Located several hours away from the nearest cities, rural hospitals are often excluded from solar markets. Given the remoteness of rural areas, and little information on potential electricity demand there, solar vendors have limited interest in venturing into such areas. Even if vendors do choose to sell solar in remote locations, the turnaround time for repairs to panels presents another problem, as it often takes a long time for a technician to reach the site. Large hospitals, where a delay of just a few minutes may mean lives lost, cannot afford to wait so long.
2. Some hospitals cannot afford 24/7 solar power.
Larger hospitals run surgical centers, intensive care units, neonatal intensive care units and emergency rooms. These critical services also require the most power. Be it the suction machine, the ventilator or the cautery machine, everything needs electricity. When power supply from the grid is unreliable, hospitals must plan for a 24/7 power backup.
Powering such large loads with renewable energy sources like solar is expensive. 24/7 power backup for a fully-equipped operating theater and neonatal intensive care unit would require a 50-kilowatt solar system, costing around $75,000 (about 53 lakh Indian rupees). The upfront cost of such a system is still very high for hospitals serving poor and marginalized communities, often through a non-profit business model.
Reliable Solar Power for the Hospitals that Need It Most
A coordinated effort can help remote hospitals overcome these challenges and tap into the benefits of solar technology.
The first step is to ensure that rural communities can access solar energy providers. For solar companies to offer products in rural markets, it is important to showcase the market potential in remote areas and generate interest from vendors. In India, government data shows that close to 2,600 government health sub-centers lack electricity in the Indian state of Assam, representing 2.6 megawatts of demand. This kind of information can help vendors and other stakeholders identify and develop robust markets for solar in remote locations. WRI's Energy Access Explorer provides information on health center locations, electricity demand, renewable energy potential and more for Kenya, Uganda and Tanzania. Data for India will be available on the platform early next year, with other countries soon to follow.
One way to cover the upfront cost of solar systems in India is by tapping into the Indian Corporate Social Responsibility (CSR) funds. Under India's CSR law, large companies are mandated to invest 2% of their earnings in corporate social responsibility projects, including programs like rural hospitals. Dr. Miriam and Dr. Ismavel currently spend close to $5,000 (3-4 lakh Indian rupees) per month on diesel costs. Solar systems could bring down these operational costs, provided hospitals are able to pay the upfront costs. A portion of the money that would have been spent on diesel can be used by hospitals to cover expenses for operating and maintaining the new systems.

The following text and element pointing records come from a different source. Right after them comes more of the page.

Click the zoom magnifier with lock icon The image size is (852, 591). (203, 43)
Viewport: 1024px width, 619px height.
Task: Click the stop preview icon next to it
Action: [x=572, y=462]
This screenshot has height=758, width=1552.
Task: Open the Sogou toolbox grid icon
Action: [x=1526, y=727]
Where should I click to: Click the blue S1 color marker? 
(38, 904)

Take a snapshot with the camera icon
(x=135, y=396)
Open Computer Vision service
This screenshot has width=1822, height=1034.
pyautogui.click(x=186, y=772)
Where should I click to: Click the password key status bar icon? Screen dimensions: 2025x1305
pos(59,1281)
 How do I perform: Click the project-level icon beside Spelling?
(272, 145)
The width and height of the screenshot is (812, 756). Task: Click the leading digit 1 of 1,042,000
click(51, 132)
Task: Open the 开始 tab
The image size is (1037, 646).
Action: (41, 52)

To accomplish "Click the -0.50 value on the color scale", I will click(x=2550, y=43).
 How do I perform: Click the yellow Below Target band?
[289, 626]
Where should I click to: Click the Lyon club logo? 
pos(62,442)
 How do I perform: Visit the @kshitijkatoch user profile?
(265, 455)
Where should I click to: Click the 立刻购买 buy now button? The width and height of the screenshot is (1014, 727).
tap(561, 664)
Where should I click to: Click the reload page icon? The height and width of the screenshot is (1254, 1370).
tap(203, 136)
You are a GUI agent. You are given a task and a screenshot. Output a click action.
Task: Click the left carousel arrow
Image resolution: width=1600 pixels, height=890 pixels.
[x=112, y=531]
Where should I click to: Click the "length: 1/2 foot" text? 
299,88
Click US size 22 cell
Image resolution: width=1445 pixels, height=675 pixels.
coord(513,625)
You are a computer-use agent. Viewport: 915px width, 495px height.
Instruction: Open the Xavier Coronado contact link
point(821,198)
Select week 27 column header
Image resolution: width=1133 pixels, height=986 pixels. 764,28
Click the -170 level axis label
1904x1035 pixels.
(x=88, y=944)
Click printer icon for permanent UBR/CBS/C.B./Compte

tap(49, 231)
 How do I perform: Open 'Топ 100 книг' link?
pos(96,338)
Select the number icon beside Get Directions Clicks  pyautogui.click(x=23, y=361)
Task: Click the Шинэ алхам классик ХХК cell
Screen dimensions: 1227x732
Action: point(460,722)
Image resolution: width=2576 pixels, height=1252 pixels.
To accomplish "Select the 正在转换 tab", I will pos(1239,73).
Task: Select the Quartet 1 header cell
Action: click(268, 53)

In areas with enough market demand, an alternative option is for a solar vendor to pay the upfront cost of setting up the system and then sell the power to a local hospital and nearby homes. This model reduces liability for the hospital and ensures continued maintenance of the system. Such models are already in place in areas where the grid is reliable, and can be adapted for off-grid solar systems by integrating them with the hospital's existing electricity infrastructure.
Given the challenges of traveling to and from remote locations, it is imperative to build local capacity to service solar systems. India has innumerable training programs, including the Suryamitra program to train solar technicians. Such programs could train people in remote areas and provide them with good jobs, as discussed in WRI's report, Can Renewable Energy Jobs Help Reduce Poverty in India?.
Finally, discussions at sub-national, national and global levels aimed at improving energy infrastructure need to include the voices of the energy consumer — in this case, doctors and hospital staff. Together, we must identify solutions to support doctors like Dr. Miriam and Dr. Ismavel, who have spent decades setting up quality medical services in the most remote parts of the world.